The USGS does not use the Kittanning Run stream for an eponymous gap name since it follows local naming conventions and traditions. The Kittanning Gap is formed from the erosion valley of a seasonal freshet, so is lightly eroded compared to other gaps of the Allegheny which have larger flow volumes resulting in narrower, deeper valleys with steeper, harder to traverse walls.
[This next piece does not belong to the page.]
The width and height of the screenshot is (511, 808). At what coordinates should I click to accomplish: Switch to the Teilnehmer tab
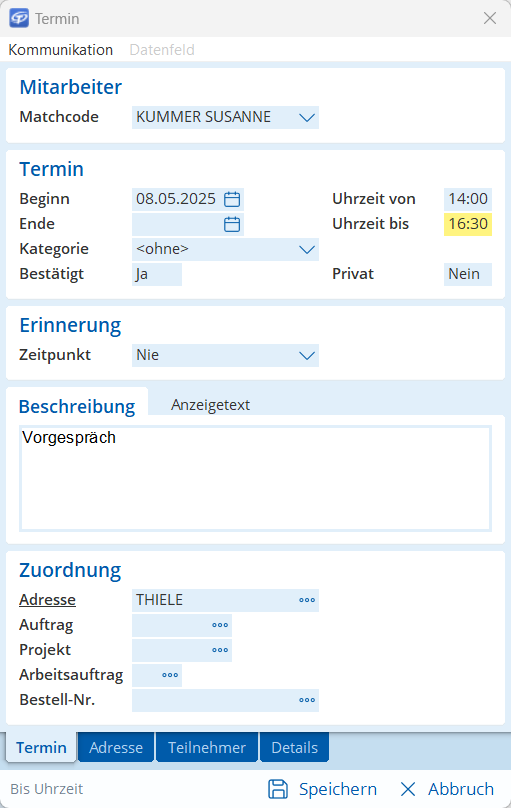pyautogui.click(x=207, y=747)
However, topographical analysis shows the climb up from the Altoona Plateau up to the Allegheny Plateau through Kittanning Gap would bend first northerly then curve gradually climbing along several diverse hill sides as to path hooked back to resume a westward heading in the valley of Clearfield Creek coming out in the vicinity of Ashville, Pennsylvania but about a half-mile distant and on the opposite side of the summit that sources the Kittanning Run. In short, climbing more quickly and directly up the escarpment via either the valleys of Kittanning Run or Glen White Run was likely the route of choice (when footing was good) for foot traffic and mule trains, whilst the longer more round about but easier climb up the Kittanning Gap gave animal drawn wagon and carts the better easier path. Any one of these variations were collectively parts of the Kittanning Path as it became known.

==History==
In the 18th century the Kittanning Path passed through the gap, providing a route between central and western Pennsylvania for Native Americans and early white settlers. Why the gap is left of the Kittanning Run can only be speculated upon, but a topographical examination suggests for 16th-19th century peoples on foot or pulling a cart or Conestoga wagon, turning right up the gap would lead them across gentler climbing terrains, so may have been the path of choice.

The Kittanning Path lower valley was later selected as the climbing approach for the 1845 railroad line chartered (ordered, in effect) to cross the Allegheny Mountains. The challenge of constructing a railroad through the ridge led to the construction of the unique Horseshoe Curve in 1854, once trumpeted as the world's busiest railway, and now designated as a National Historic Landmark.